On the topic of the thread, insects are not necessary in the diet if you're feeding a balanced cat or dog food, though they're very beneficial and add a lot of enrichment to the lives of the hedgies that will eat them.  If you check out the Nutrition chapter of my care book (link in my signature), I have a section called The DIY Diet that talks about a hedgehog's nutritional needs and how we can (or can try) to provide them.

Personally, for our hedgies that aren't interested in eating live or dry roasted insects, I have a supplement mix that has powdered mealworms, roaches, etc. (with balanced calcium, because insects are high in phosphorus) that I dust on their food. Along with it being incredibly nutritious, it adds a lot of fiber that our hedgies don't get with straight cat food and I've seen it do wonders for soft poop!


----------



## Alex (Dec 7, 2012)

Abbys; they do not need them if they're getting the proper nutrients they need from their daily diet; I think the majority of the site just uses them as treats, that's what I do. But it sounds like your hedgie is getting all the nutriets and vitamins she needs from her food, so if you want to give them to her as treats, However, I'd advise against feeding your hedgie peanutbutter. Its best to not give them anything sticky or chewy, because when it gets stuck in their teeth or the roof of their mouths, they tend to try and claw at it, and that can cause damage to their eyes or just cuts if they try and scratch at it too much. Just a suggestion...something other than peanut butter would be good for them


----------



## Mriao (Jan 20, 2013)

LizardGirl said:


> Mriao said:
> 
> 
> > gogrnny1955 said:
> ...


I think you may have misinterpreted me. Am I saying that all domesticated hedgehogs would absolutely die if they were released into their natural environment? Not at all. It was a general statement, not a fact. If your hedgehog has extremely strong instincts when it comes to catching insects and such, great.

However, I doubt anybody on this forum would be willing to bring an African Pygmy hedgehog *to* Africa and release it, in order to test the theory of it being capable of survival, so as it is, I think it's useless to debate something that will likely never come into play.

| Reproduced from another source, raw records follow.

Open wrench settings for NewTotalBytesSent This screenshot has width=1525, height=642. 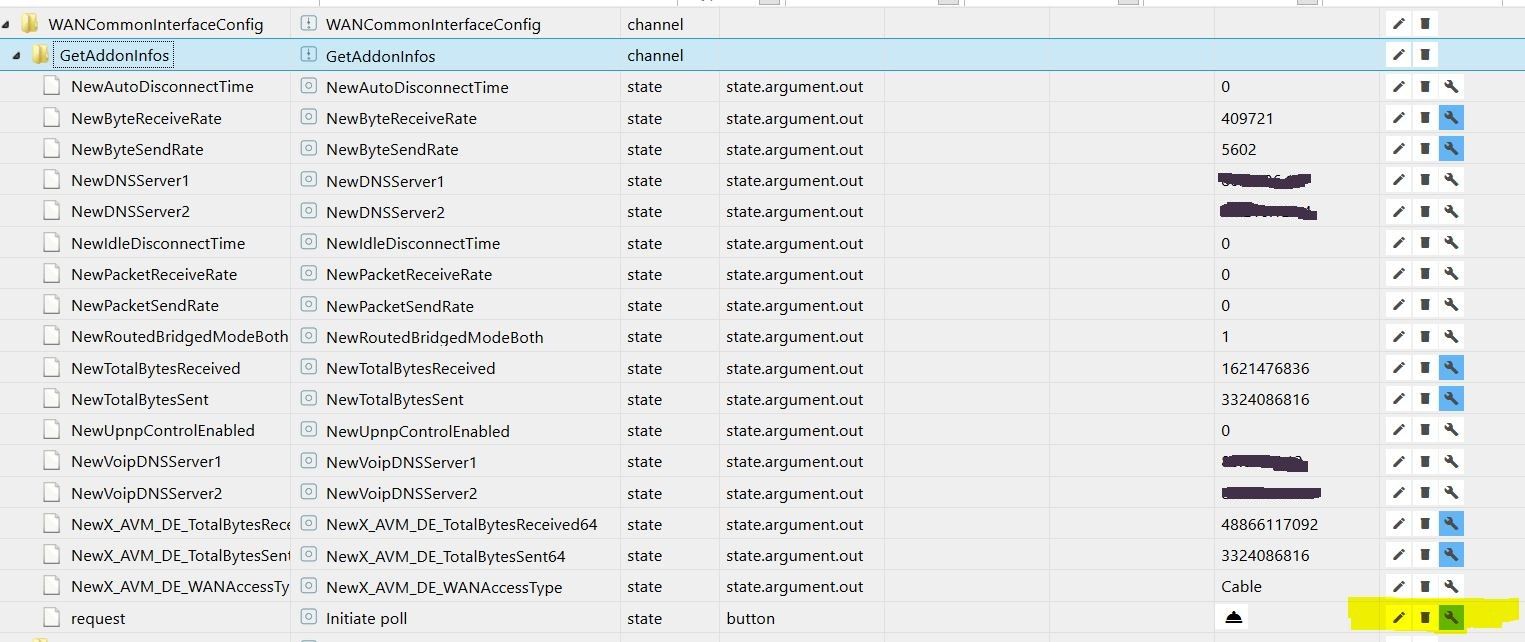pyautogui.click(x=1451, y=399)
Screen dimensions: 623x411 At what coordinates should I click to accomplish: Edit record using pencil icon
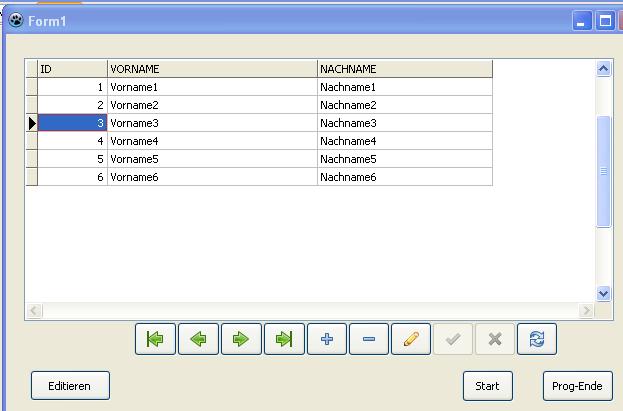click(411, 339)
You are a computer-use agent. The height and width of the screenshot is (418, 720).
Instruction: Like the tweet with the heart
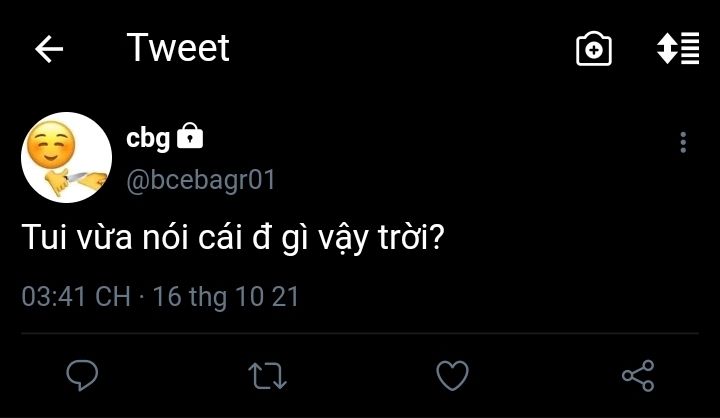[453, 375]
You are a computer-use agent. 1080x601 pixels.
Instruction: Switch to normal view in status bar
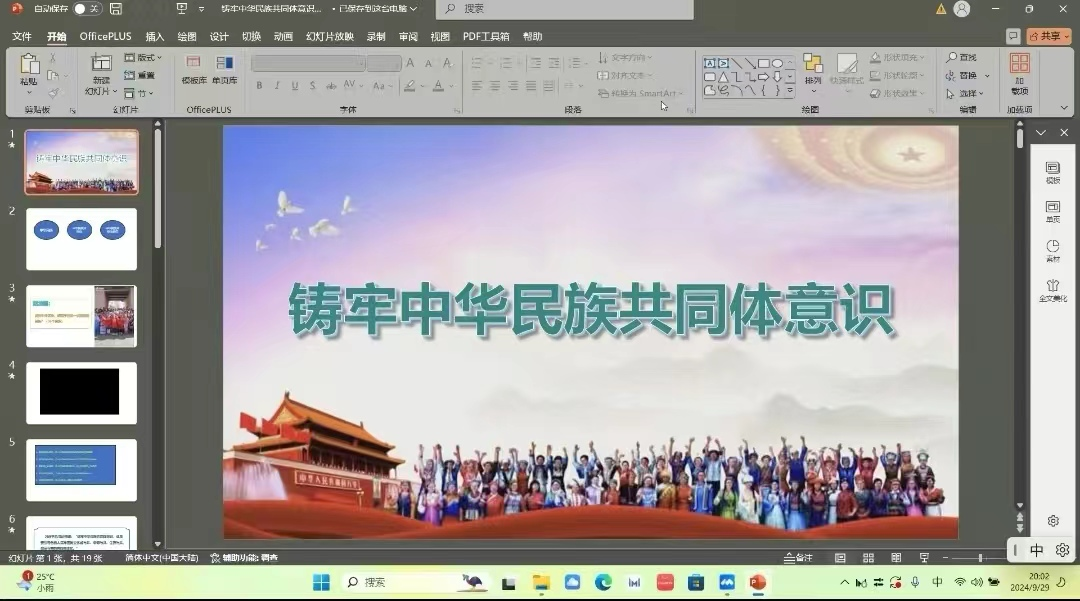pyautogui.click(x=840, y=557)
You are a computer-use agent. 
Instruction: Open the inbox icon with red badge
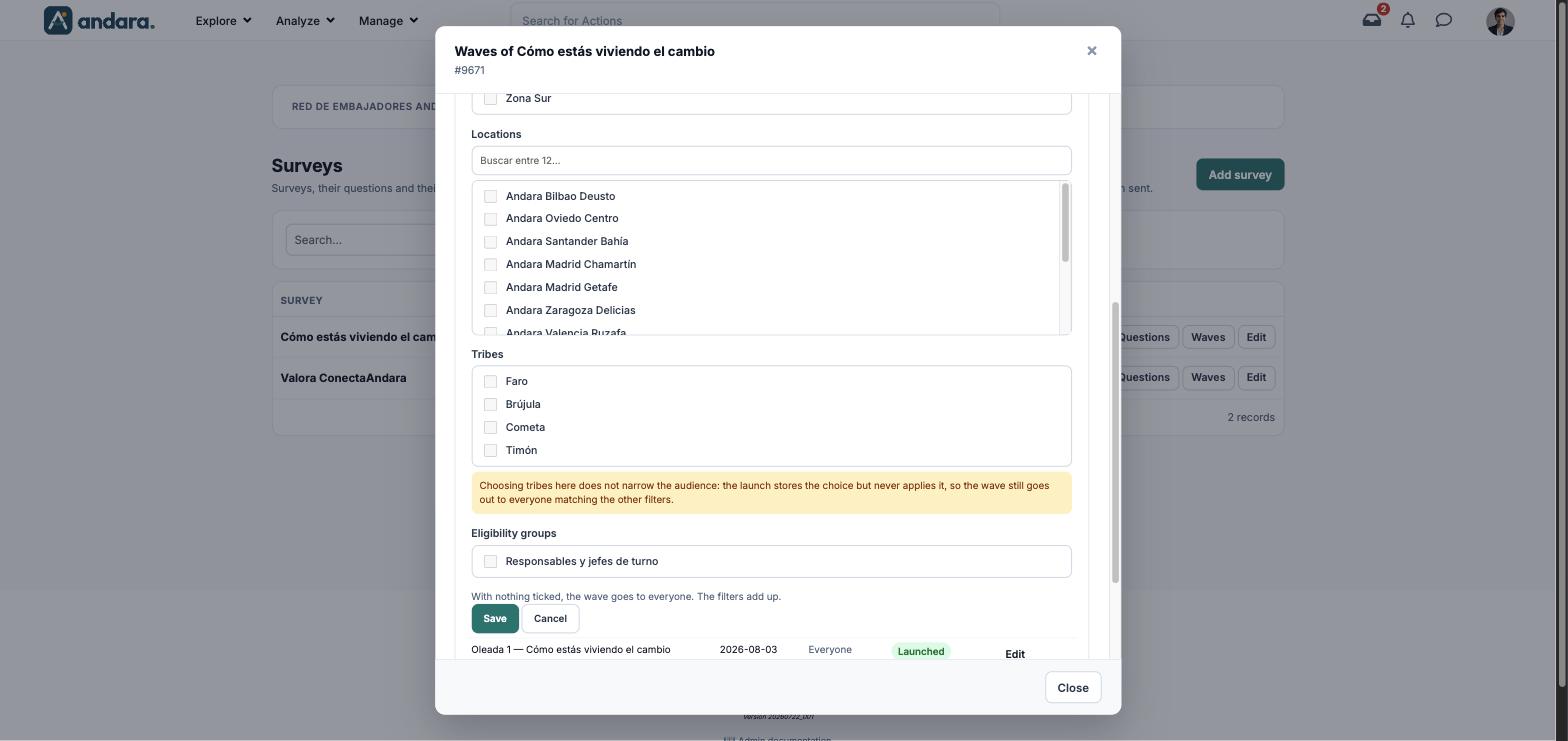pyautogui.click(x=1372, y=20)
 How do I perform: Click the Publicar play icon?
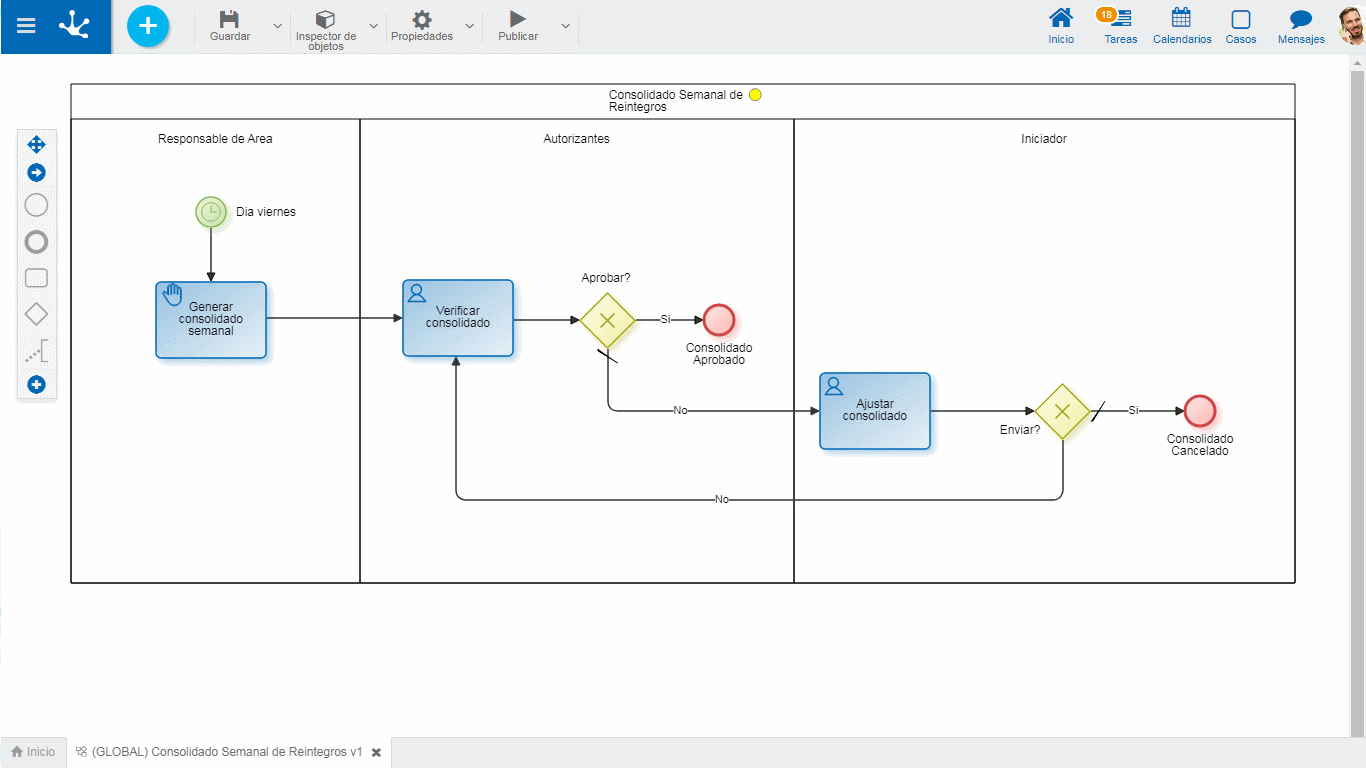coord(517,20)
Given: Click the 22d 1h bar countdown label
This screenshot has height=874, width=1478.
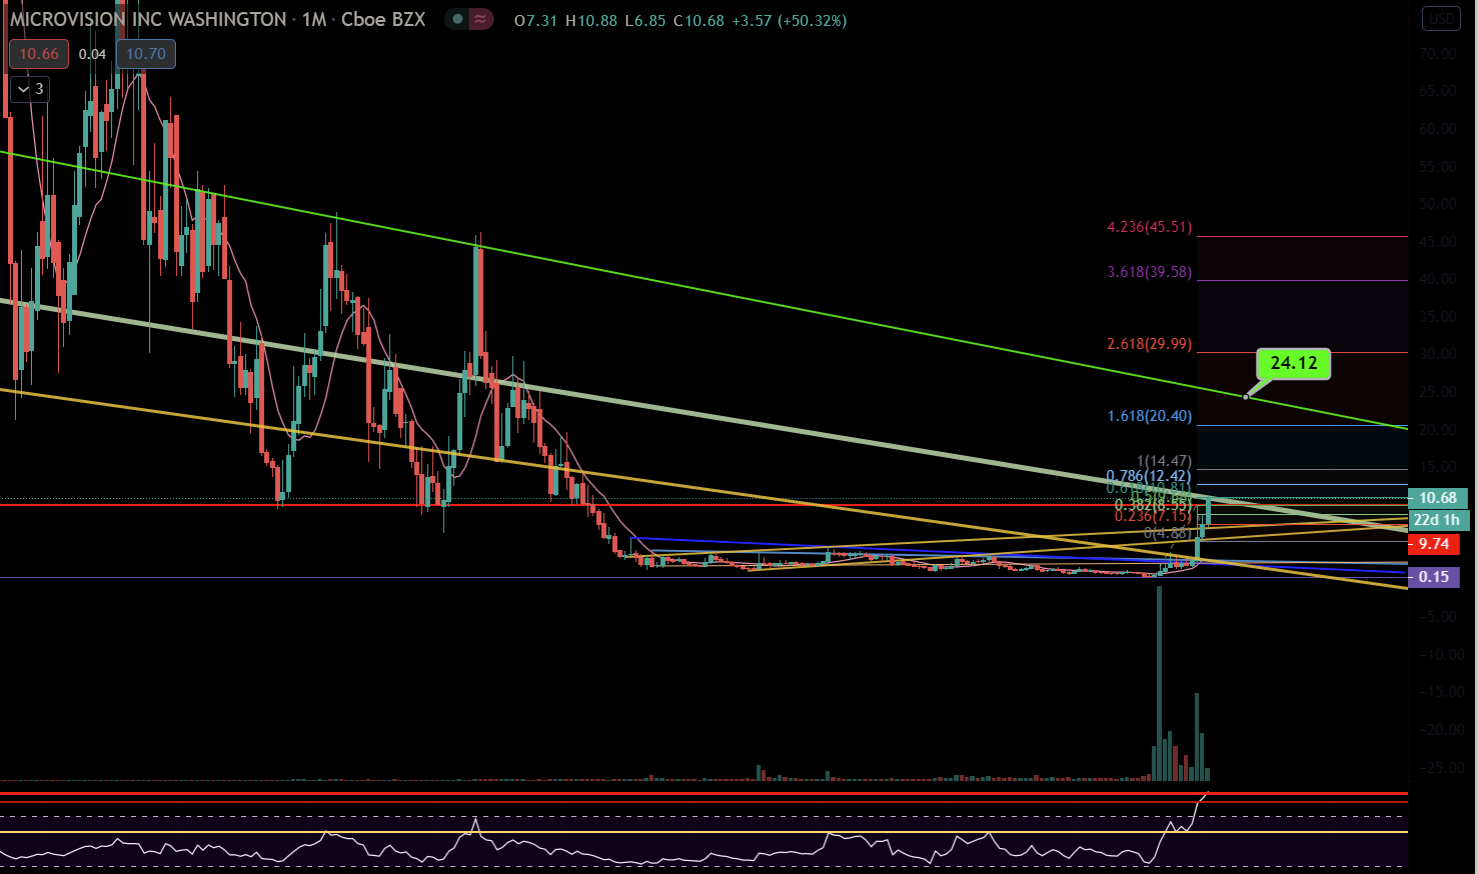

My point in posting that reply was that Gogrnny1955 cannot possibly know that the African Pygmy species of hedgehog in particular would survive on insects in the wild, just like I don't know that they wouldn't. There is no proof (that I know of) to back it up, so it's merely an empty statement, as of now. Therefore, no, "____ is what they would do in the wild" does *not* apply, because nobody actually knows. African Pygmies do have things in common with their wild ancestors, but keep in mind that they are domesticated, and whether or not they would survive in the wild would depend on the individual hedgehog.


----------



## LizardGirl (Aug 25, 2008)

> I think you may have misinterpreted me. Am I saying that all domesticated hedgehogs would absolutely die if they were released into their natural environment? Not at all. It was a general statement, not a fact. If your hedgehog has extremely strong instincts when it comes to catching insects and such, great.
> 
> However, I doubt anybody on this forum would be willing to bring an African Pygmy hedgehog to Africa and release it, in order to test the theory of it being capable of survival, so as it is, I think it's useless to debate something that will likely never come into play.
> 
> My point in posting that reply was that Gogrnny1955 cannot possibly know that the African Pygmy species of hedgehog in particular would survive on insects in the wild, just like I don't know that they wouldn't. There is no proof (that I know of) to back it up, so it's merely an empty statement, as of now. Therefore, no, "____ is what they would do in the wild" does not apply, because nobody actually knows. African Pygmies do have things in common with their wild ancestors, but keep in mind that they are domesticated, and whether or not they would survive in the wild would depend on the individual hedgehog.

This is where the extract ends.